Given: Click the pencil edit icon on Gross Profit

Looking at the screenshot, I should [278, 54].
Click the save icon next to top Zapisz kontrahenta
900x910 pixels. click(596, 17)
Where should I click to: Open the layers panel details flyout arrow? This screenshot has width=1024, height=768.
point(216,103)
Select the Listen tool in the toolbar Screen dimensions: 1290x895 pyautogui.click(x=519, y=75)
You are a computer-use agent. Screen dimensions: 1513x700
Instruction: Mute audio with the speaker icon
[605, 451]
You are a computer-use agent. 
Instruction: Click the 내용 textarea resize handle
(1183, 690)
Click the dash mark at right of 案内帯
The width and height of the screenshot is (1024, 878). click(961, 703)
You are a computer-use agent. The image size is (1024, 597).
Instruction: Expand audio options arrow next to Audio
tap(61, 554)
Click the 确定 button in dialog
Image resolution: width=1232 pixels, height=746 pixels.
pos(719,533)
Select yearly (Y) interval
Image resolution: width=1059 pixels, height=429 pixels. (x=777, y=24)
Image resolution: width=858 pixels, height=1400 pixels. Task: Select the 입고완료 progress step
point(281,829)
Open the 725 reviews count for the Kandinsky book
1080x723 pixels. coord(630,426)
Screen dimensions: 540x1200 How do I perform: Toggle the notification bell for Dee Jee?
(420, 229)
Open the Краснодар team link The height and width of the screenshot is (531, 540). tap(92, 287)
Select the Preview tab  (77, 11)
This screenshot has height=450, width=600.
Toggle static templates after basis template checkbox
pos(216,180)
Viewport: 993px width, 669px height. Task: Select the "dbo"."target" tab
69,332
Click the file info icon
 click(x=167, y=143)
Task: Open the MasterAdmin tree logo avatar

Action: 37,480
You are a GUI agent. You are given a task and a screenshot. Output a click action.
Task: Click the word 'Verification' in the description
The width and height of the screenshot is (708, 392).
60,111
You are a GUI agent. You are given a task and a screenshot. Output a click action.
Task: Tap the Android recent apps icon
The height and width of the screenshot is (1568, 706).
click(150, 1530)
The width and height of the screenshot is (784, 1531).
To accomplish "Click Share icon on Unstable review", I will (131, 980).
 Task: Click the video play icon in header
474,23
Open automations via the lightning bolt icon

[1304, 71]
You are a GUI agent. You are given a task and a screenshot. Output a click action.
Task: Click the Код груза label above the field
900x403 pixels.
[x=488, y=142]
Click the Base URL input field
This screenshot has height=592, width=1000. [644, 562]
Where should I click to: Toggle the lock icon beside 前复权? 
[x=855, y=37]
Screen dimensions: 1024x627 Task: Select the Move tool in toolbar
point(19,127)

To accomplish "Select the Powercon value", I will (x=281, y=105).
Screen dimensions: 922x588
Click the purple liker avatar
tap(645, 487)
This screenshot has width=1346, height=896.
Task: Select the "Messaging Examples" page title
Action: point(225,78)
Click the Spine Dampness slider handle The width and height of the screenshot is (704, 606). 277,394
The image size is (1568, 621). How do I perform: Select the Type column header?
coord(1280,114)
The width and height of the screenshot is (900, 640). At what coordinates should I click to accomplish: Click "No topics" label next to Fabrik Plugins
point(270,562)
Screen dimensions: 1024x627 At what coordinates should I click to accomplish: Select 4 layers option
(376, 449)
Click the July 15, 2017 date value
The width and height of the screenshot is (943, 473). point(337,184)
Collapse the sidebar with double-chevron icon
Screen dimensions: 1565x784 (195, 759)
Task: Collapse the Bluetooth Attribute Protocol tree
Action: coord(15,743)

• [Prompt]: Both the line containing "Image resolution: width=858" and the line containing "Open the Краснодар" belong in the answer. Print them and every line above that falls between them exactly, and no others.

• [Problem solution]:
Image resolution: width=858 pixels, height=1400 pixels. Task: Select the 입고완료 progress step
point(281,829)
Open the 725 reviews count for the Kandinsky book
1080x723 pixels. coord(630,426)
Screen dimensions: 540x1200 How do I perform: Toggle the notification bell for Dee Jee?
(420, 229)
Open the Краснодар team link The height and width of the screenshot is (531, 540). tap(92, 287)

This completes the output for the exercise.